### Work to complete
Check each line of the listing for the string "column", count the lines that have it, and answer with that number only.

[Opening Supplied material section]

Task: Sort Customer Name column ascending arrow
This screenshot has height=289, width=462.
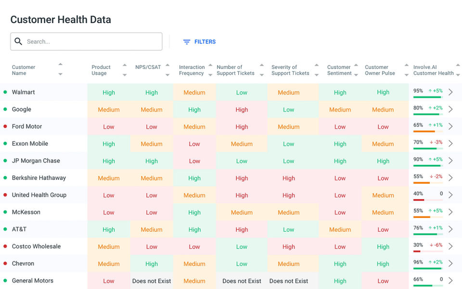Action: tap(60, 64)
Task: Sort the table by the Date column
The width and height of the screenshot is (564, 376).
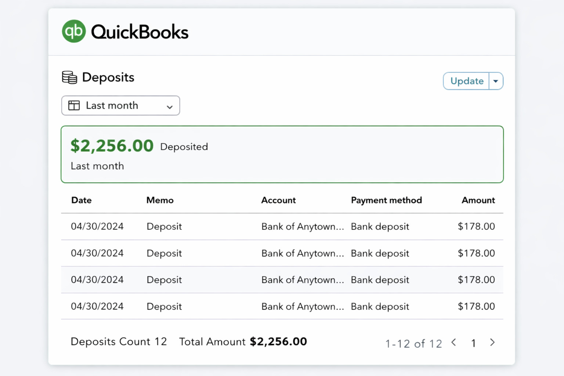Action: tap(81, 200)
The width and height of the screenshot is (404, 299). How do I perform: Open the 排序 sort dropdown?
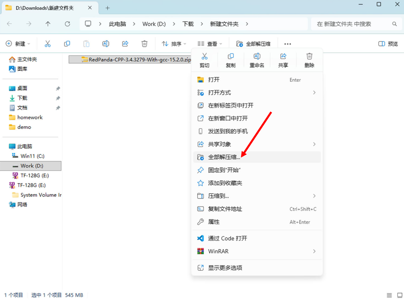[x=174, y=44]
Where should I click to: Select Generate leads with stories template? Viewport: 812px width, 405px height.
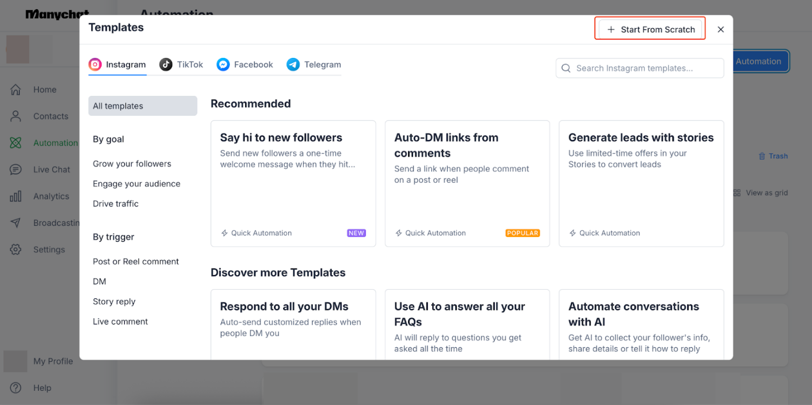(x=641, y=183)
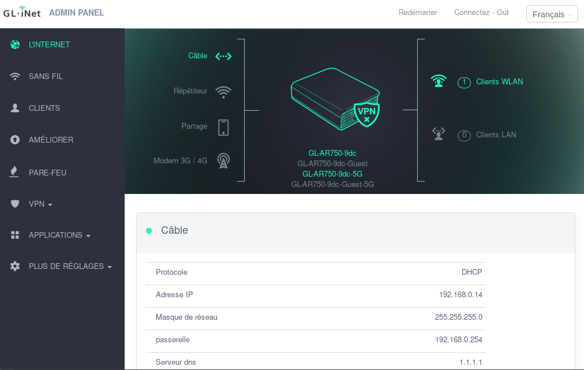Screen dimensions: 584x370
Task: Click the Clients WLAN wireless icon
Action: 439,82
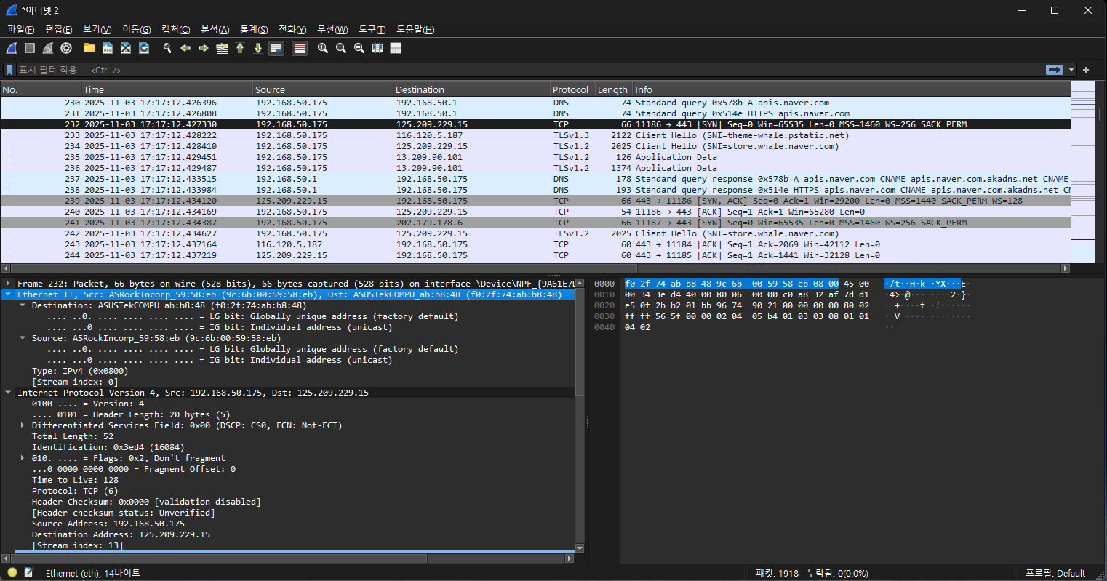Image resolution: width=1107 pixels, height=581 pixels.
Task: Collapse the Internet Protocol Version 4 section
Action: pyautogui.click(x=8, y=393)
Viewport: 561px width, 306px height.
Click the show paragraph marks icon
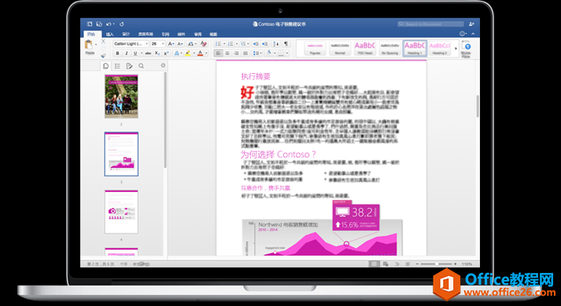tap(286, 44)
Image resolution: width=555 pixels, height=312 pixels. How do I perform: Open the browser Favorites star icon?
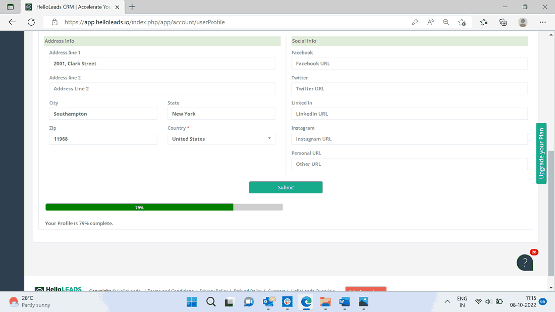pos(484,22)

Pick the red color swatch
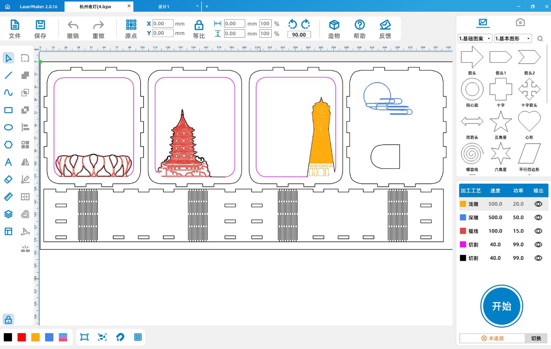tap(22, 337)
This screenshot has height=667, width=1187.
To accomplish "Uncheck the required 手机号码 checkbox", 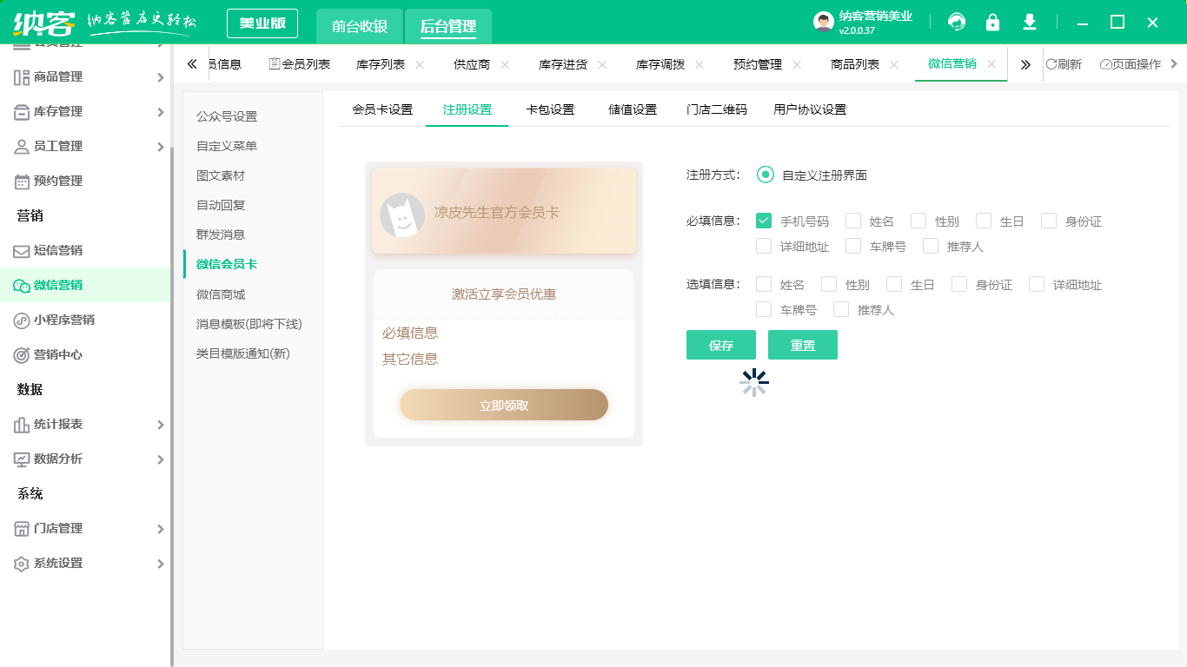I will click(764, 221).
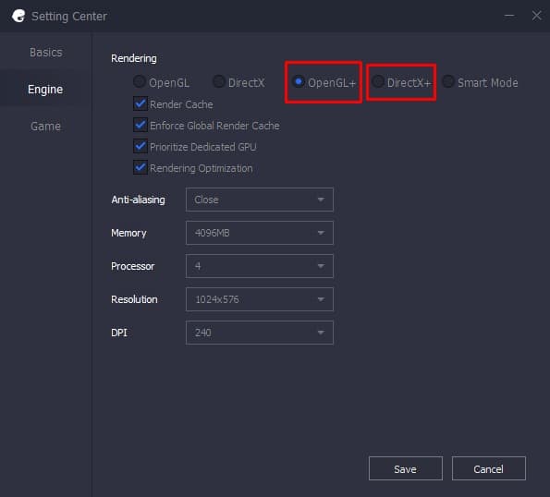Image resolution: width=550 pixels, height=497 pixels.
Task: Open the Processor count dropdown
Action: tap(260, 266)
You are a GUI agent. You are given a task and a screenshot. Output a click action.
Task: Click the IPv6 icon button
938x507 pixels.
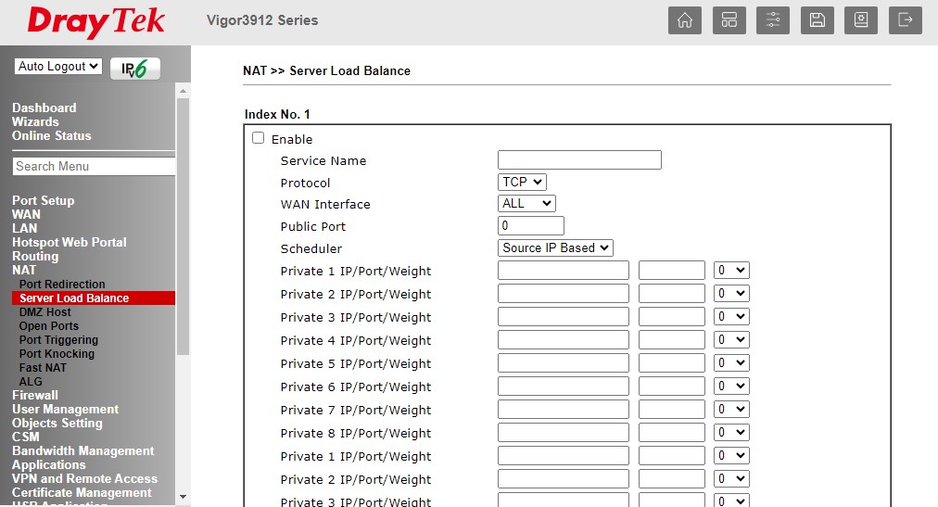(x=134, y=69)
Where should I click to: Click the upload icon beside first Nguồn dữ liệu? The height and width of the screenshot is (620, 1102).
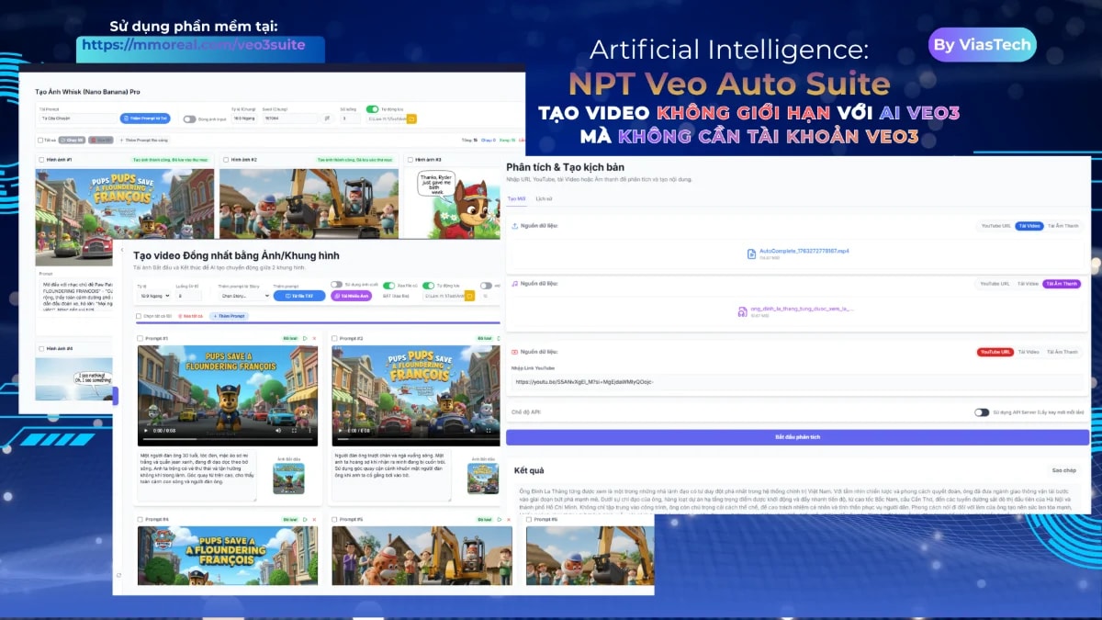click(514, 223)
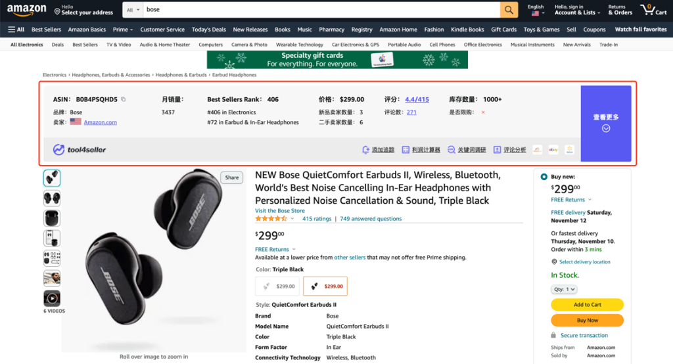Viewport: 673px width, 364px height.
Task: Select the Buy new radio button
Action: (544, 177)
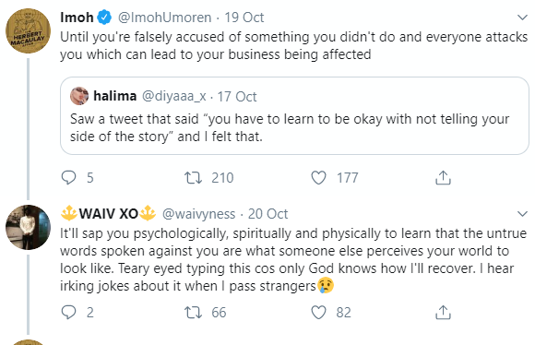Click the blue verified badge beside Imoh
This screenshot has height=345, width=535.
(104, 18)
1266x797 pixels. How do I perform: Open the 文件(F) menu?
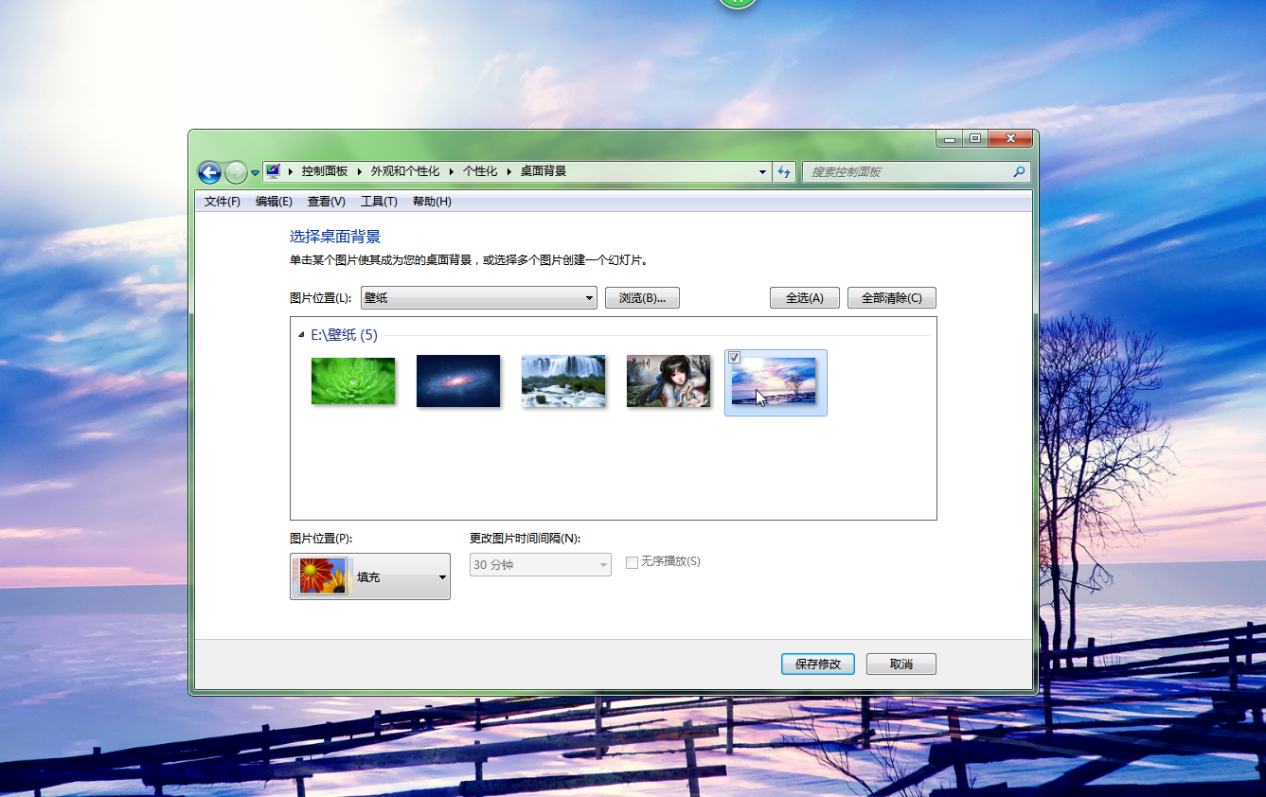coord(223,202)
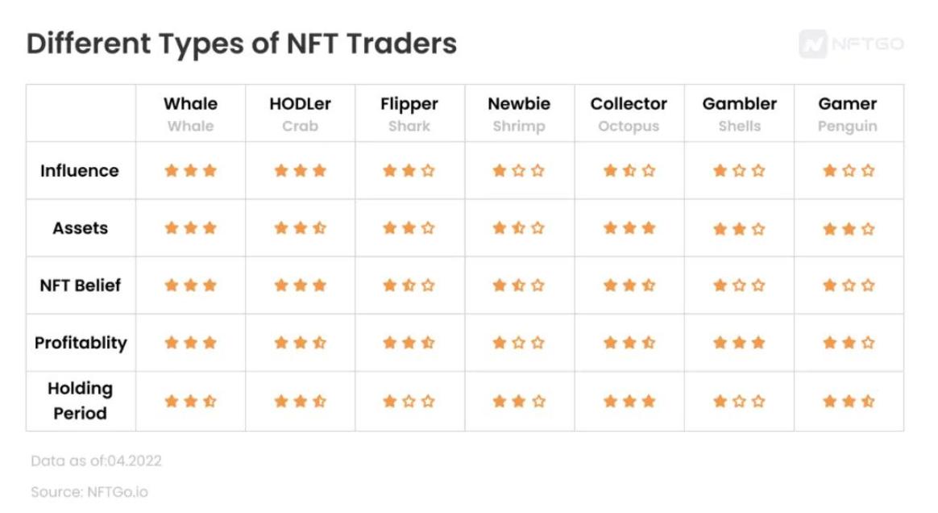Click the Gambler Profitability star rating
This screenshot has height=513, width=938.
pos(739,342)
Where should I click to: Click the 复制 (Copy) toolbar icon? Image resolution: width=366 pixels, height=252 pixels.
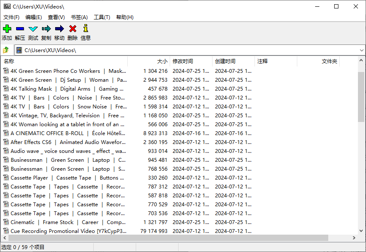46,29
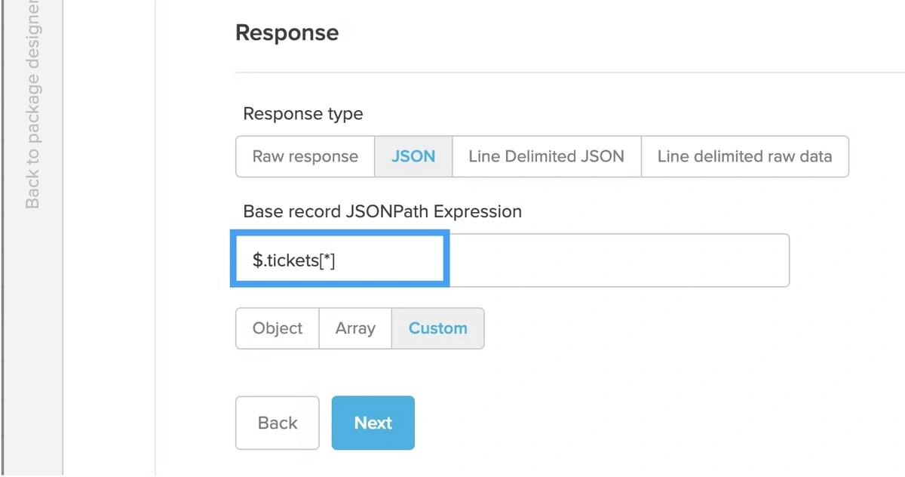Viewport: 905px width, 477px height.
Task: Place cursor after $.tickets[*] text
Action: (337, 260)
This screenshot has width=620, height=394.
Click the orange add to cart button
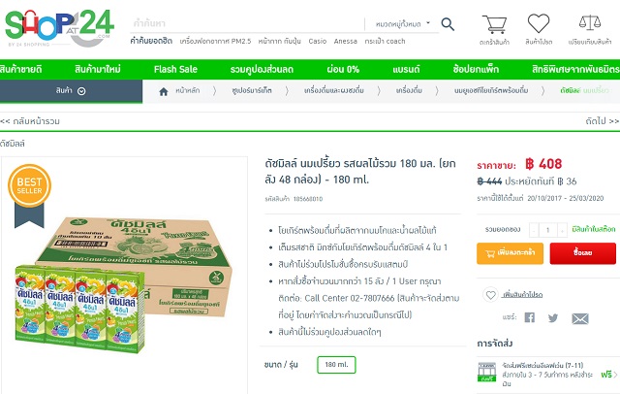(510, 253)
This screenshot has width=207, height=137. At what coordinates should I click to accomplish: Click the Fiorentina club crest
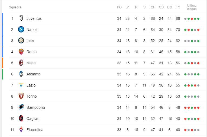pyautogui.click(x=21, y=130)
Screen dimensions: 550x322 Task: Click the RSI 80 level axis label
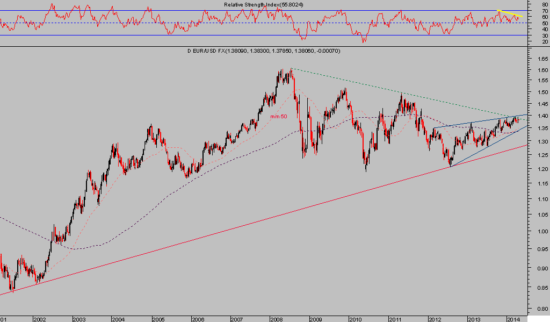(545, 4)
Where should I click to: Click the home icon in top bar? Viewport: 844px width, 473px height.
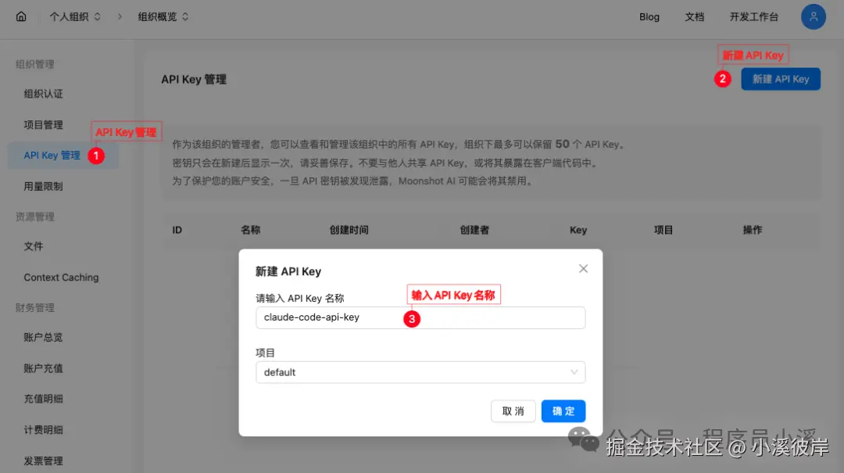[x=21, y=16]
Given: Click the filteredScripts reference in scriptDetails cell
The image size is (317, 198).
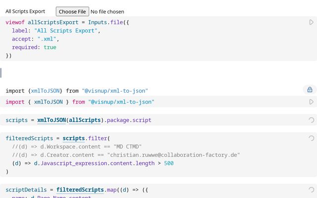Looking at the screenshot, I should [80, 190].
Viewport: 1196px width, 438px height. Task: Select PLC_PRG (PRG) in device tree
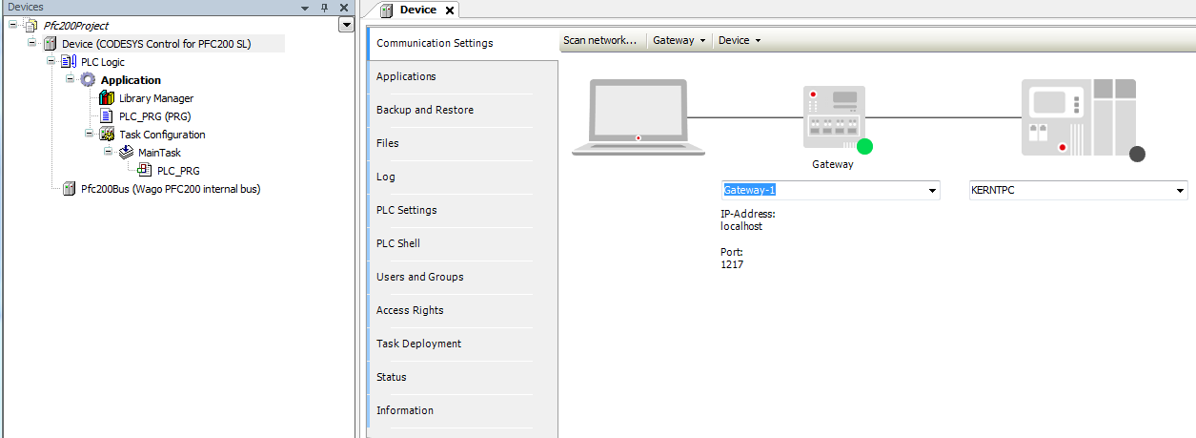coord(154,116)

[Closing Supplied material section]

### Solved exercise
2